Last summer, a friend and I walked the Pennine Way. We thought we were cutting a bit of a dash to do the whole thing in 12 days.


Until we heard about Jasmin Paris, of course. She was winning the Spine Race at the same time as we were in the Pennines and doing so in a new record time of just a smidge over 83 hours.

Stopping only to breastfeed her baby.

And taking a week off from writing her PhD thesis.

Enough already!

We managed it in good time because, unusually for us, we didn’t get lost once and mainly that was because the Pennine Way is quite a well-trodden path. We benefited from the efforts of previous generations of hikers whose superior map-reading skills had kept them on the straight and narrow where we might have strayed.

In his brilliant play, Mnemonic, Simon McBurney suggests that a vast, wild landscape is a much better analogy for the memory than a huge filing cabinet, which is how we used to conceive it.

We can quickly re-trace our mental steps and re-locate information only when the path is well-established.
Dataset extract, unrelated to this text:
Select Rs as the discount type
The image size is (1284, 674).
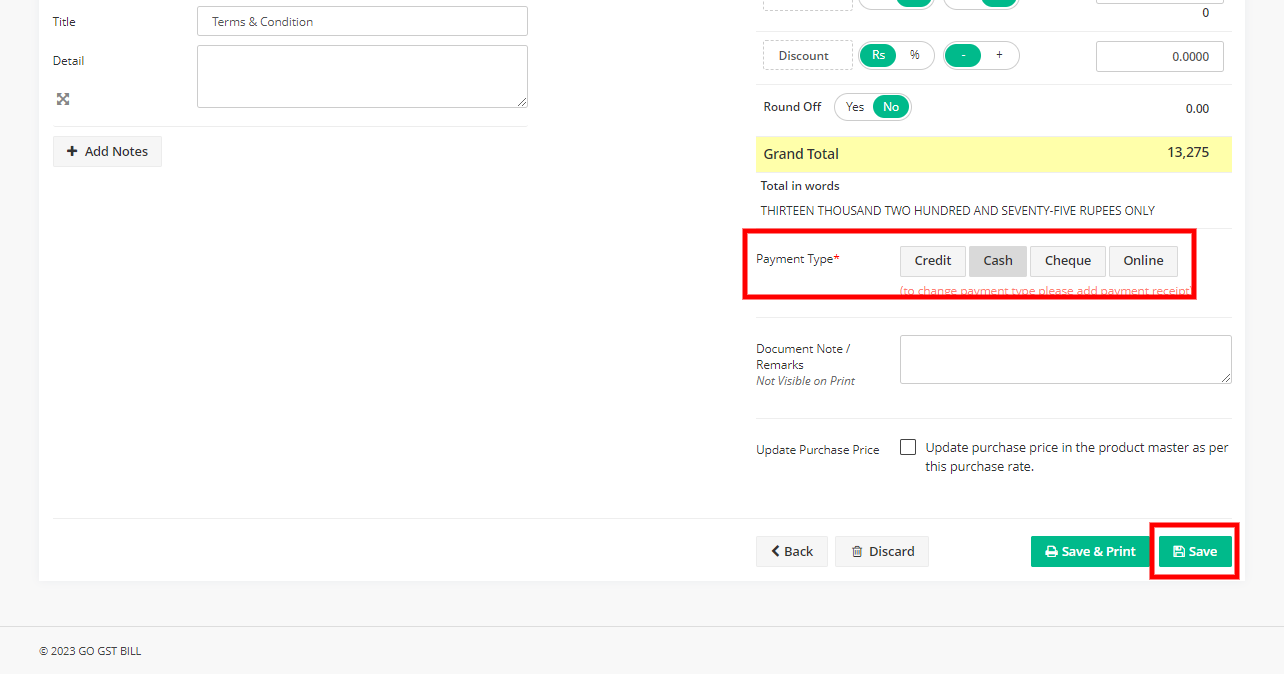point(879,55)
Neglect it for a while and it grows over, meaning you have to thrash about in all the boggy bits again.

Though sometimes that means you approach a place from a new direction and that can be refreshing and rewarding.
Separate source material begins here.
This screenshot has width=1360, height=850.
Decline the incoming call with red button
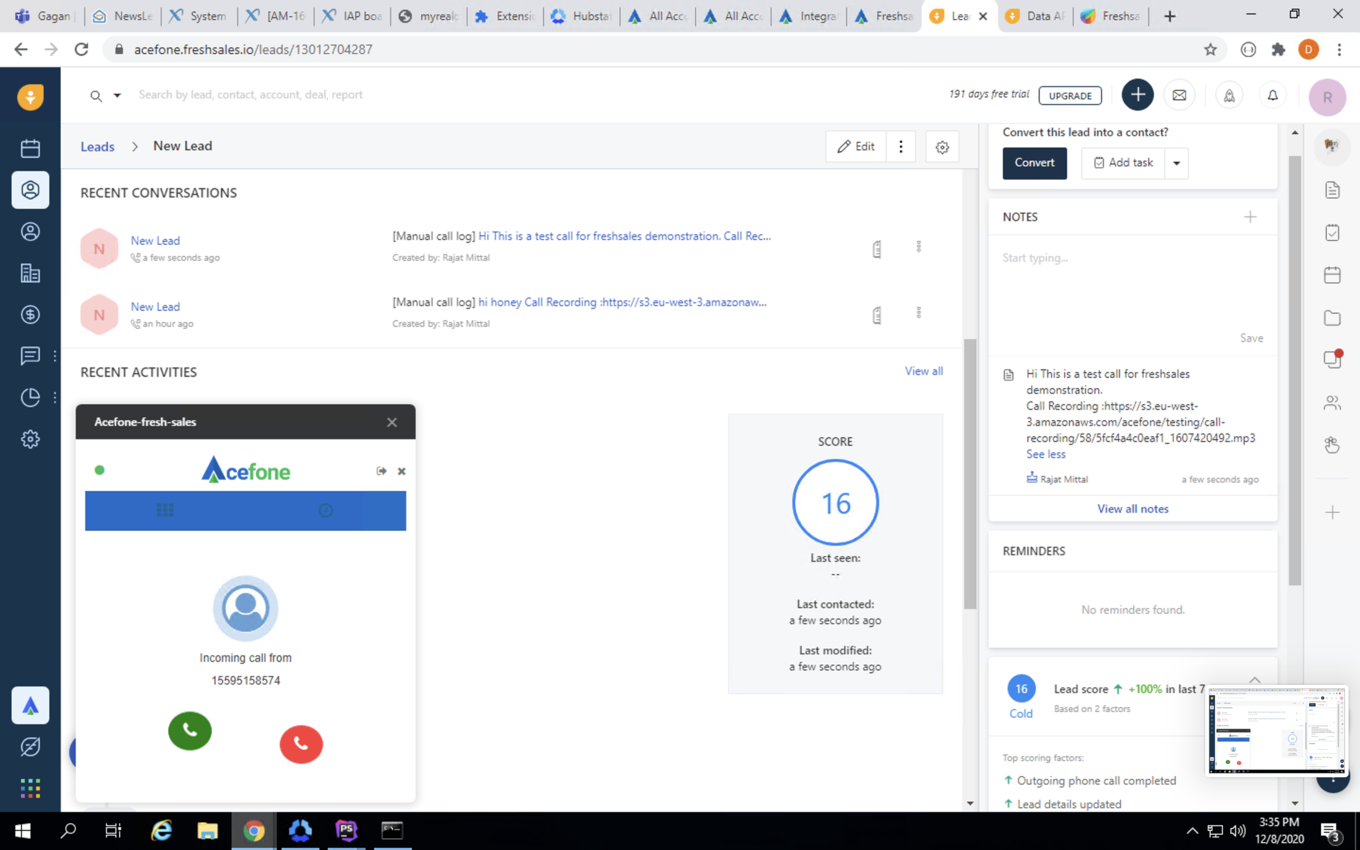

These ideas are in my mind because I’ve been reading a brilliant book called Make it Stick by Peter Brown, Henry Roediger and Mark McDaniel and many of the points they make about the ‘science of learning’ chime with McBurney’s image.

Fundamentally, for them, learning must be effortful. If you really want to find the way, you have to do the hard yards yourself.

And you have to keep doing them. Regularly. And spaced over time. Ideally, interleaved with other activities.

Otherwise, the path quickly becomes unclear again.

Their insights are well-supported by clinical evidence as well as by anecdote and they are very convincing, not least because they seem to me to echo much of the brilliant work done by Carol Dweck on the Growth Mindset.

And yet, their ideas seem somewhat unfashionable in a profession, supported by an edtech industry, which strives to make learning ever easier for our students. Time and again, they demonstrate how many common study techniques are actually counter-productive; and yet they persist, passed on from cohort to cohort without much scrutiny or reflection.

I’d urge you to read it, not least because it serves as a powerful reminder that retrieval practice - or testing as it’s more commonly called - should be a tool primarily for the benefit of students and not for teachers.